> [Given instruction] Transcribe word for word the passage of the Cristiano Ronaldo piece below that begins with the words containing "So What? These" and ends with "what they did!".

> [Excerpt provided]
((
Let me admit from the very beginning that I am an unashamed admirer of Cristiano Ronaldo. Playing for Manchester United, Real Madrid or Portugal makes no difference because it is his football talent that impresses me.
Yes, there are a lot of rival club fan “haters”, even some Manchester United fans are turning on him since he defected to Spain but has it ever been considered why fellow professionals and wily, hardened managers speak so highly of him?
Of course Ronaldo has some deep character flaws, so did George Best, Paul Gascoigne, Eric Cantona, Diego Maradona and many others including Garrincha from as far back as the 50’s.
So What? These legends will forever be remembered for their sublime football skills not for their drinking, womanising or anything else. Arrogance? It can also be called self belief which these players had in abundance otherwise they would not have acheived half of what they did!
Which is why this article from the Sunday Times was so impressive. Ronaldo’s rise to where he is now has been far from easy, he and his family went through plenty of hardship, the sort of which few of us has ever experienced.
Maybe, just maybe, some of those characteristics that some people hate about him were precisely the same ones that helped Cristiano overcome those huge hurdles to get him to the very top of his profession before he reached his 25th birthday!
How many of us can say that about our lives?
))
> [Source material]
((
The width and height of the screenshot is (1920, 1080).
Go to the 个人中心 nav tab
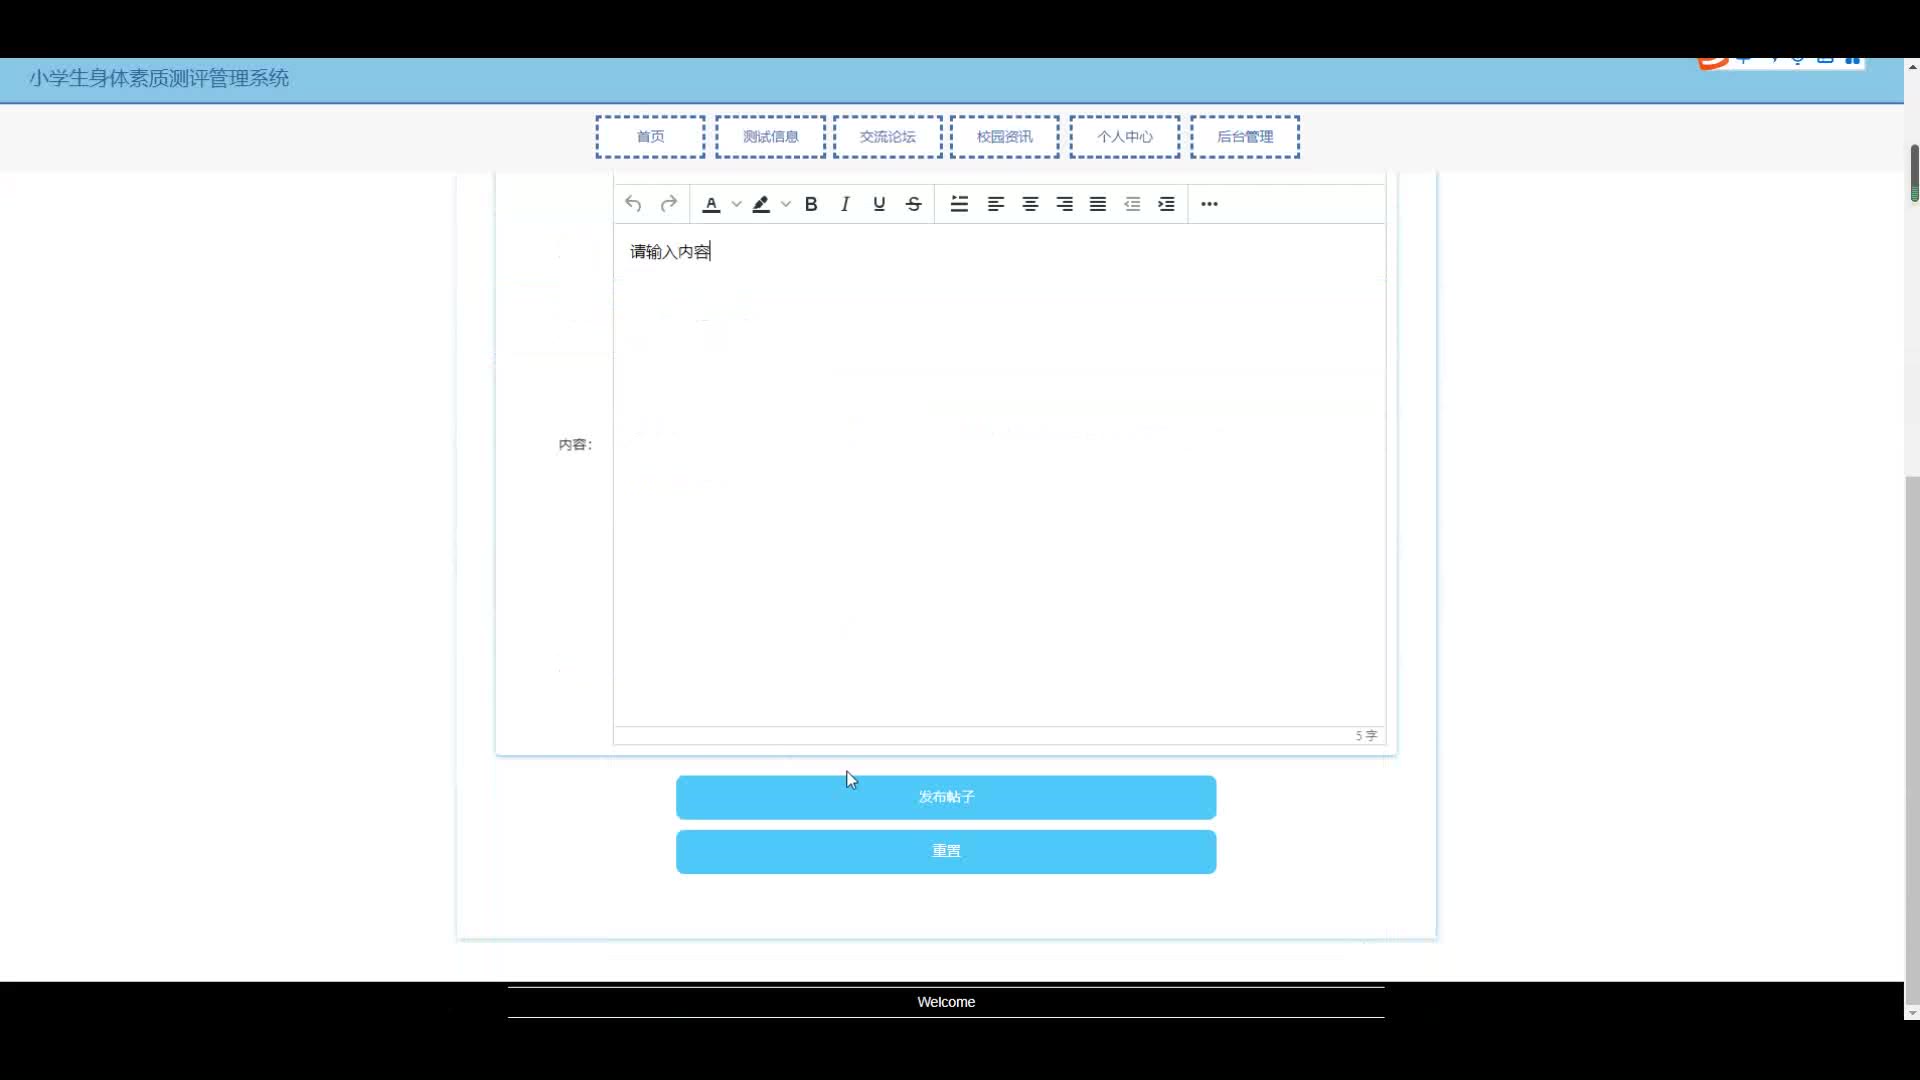[1124, 137]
))
> [Correct response]
So What? These legends will forever be remembered for their sublime football skills not for their drinking, womanising or anything else. Arrogance? It can also be called self belief which these players had in abundance otherwise they would not have acheived half of what they did!